BuzzFeed News also found that 911 people, possibly hurricane victims, were cremated without the government's permission and without being examined to see if their death was caused by the storm.

In October, Puerto Rico's Department of Public Safety also told BuzzFeed News it had no specific guidelines to decide which was, and which wasn't, a death linked to the hurricane.

The Harvard Study also found that same lack of direction in its findings, saying indirect causes of death, such as from delayed medical attention for chronic conditions after the storm, may have been overlooked in death certificates.

Puerto Rican officials had stopped providing updates on the number of dead in December 2017, as questions were raised about the official tally on the number of people killed during the hurricane.

They have also faced criticism over not providing public data that would help answer questions over the true death toll after the hurricane.

Speaking with CNN's Anderson Cooper, Puerto Rico Gov. Ricardo Ricardo Rosselló said his government had "opened the books" to the data and that, if any agency was not cooperating, "there will be hell to pay."

Puerto Rico's governor says “there will be hell to pay” if government data on Hurricane Maria is not being made available by officials https://t.co/zCUjx84F4S https://t.co/tq3QvracZj

On Friday, Puerto Rico's director of Demographic Registry also pushed back against assertions that the government was withholding information from researchers or the public.

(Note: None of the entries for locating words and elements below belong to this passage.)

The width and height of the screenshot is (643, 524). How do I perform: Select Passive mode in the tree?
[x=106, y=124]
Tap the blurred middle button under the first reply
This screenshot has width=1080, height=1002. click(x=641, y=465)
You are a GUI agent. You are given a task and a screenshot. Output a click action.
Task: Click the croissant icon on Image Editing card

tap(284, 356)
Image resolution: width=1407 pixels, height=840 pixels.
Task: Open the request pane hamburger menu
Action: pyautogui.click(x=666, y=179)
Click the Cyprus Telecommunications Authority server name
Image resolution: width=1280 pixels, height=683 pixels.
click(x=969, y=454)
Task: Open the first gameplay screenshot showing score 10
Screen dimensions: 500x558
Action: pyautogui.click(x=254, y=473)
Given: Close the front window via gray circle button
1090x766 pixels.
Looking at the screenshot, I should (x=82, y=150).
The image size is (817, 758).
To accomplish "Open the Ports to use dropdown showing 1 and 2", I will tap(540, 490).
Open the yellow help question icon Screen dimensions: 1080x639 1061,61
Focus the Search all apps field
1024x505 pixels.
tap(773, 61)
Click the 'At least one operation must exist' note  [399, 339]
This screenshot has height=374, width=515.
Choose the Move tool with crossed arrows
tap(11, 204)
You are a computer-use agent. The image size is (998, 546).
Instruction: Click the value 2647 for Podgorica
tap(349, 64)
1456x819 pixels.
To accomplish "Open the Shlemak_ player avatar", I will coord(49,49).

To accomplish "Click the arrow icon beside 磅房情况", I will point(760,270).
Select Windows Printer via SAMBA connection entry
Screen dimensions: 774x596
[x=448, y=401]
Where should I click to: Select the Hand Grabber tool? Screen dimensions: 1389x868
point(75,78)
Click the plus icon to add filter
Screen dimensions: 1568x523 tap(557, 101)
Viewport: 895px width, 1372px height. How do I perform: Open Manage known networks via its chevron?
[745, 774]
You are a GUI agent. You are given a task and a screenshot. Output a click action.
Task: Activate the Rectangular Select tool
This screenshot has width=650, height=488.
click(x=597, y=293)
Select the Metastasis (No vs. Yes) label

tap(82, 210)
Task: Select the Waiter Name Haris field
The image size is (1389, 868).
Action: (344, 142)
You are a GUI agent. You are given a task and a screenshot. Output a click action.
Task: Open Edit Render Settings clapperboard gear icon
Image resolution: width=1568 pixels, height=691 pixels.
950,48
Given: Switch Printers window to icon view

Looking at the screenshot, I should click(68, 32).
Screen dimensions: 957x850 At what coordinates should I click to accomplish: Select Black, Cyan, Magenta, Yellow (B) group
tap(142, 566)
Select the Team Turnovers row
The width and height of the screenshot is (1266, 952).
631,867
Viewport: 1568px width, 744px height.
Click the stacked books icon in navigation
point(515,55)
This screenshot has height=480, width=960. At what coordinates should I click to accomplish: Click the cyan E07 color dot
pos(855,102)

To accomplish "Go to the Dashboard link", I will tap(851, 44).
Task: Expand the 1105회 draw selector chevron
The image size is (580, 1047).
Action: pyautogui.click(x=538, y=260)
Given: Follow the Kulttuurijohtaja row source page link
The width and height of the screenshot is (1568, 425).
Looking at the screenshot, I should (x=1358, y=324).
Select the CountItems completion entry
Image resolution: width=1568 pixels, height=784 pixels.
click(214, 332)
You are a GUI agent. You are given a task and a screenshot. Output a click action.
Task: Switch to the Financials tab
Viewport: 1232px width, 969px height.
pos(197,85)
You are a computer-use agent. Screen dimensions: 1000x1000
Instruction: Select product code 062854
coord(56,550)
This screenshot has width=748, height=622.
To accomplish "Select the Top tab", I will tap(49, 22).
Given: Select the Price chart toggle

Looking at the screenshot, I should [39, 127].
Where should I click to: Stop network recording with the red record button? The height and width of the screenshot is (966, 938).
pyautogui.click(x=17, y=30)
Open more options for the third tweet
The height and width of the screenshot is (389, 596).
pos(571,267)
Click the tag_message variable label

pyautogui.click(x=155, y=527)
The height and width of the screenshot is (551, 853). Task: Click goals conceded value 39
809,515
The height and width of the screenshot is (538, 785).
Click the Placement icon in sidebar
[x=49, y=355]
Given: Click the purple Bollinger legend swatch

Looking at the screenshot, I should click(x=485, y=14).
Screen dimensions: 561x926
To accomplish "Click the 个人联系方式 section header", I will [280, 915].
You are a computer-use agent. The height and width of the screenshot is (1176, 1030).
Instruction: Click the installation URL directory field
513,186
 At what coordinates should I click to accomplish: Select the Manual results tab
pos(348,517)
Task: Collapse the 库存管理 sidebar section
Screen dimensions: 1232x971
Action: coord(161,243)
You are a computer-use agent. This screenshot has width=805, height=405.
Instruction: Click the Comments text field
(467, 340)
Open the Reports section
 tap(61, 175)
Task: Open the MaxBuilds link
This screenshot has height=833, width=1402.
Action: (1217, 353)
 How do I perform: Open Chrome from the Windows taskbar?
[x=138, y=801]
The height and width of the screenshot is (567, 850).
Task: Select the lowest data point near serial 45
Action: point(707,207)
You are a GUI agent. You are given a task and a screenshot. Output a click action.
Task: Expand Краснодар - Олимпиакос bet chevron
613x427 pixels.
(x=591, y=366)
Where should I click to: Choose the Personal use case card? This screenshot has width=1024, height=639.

"The public information over the deaths was provided consistent with the policy of transparency," Wanda Llovet Díaz said in a statement. "We've made the information public, even when it has been under revision along with CDC [Centers of Disease Control and Prevention]. By law and to protect privacy, not all of the data is public."

Her agency, Llovet Díaz said, was also providing data to George Washington University, which was being contracted by Puerto Rico to conduct an investigation into the number of deaths on the island.

Marazzi-Santiago, of the Institute of Statistics, said his agency's lawsuit will continue to move forward since they were seeking data from each death.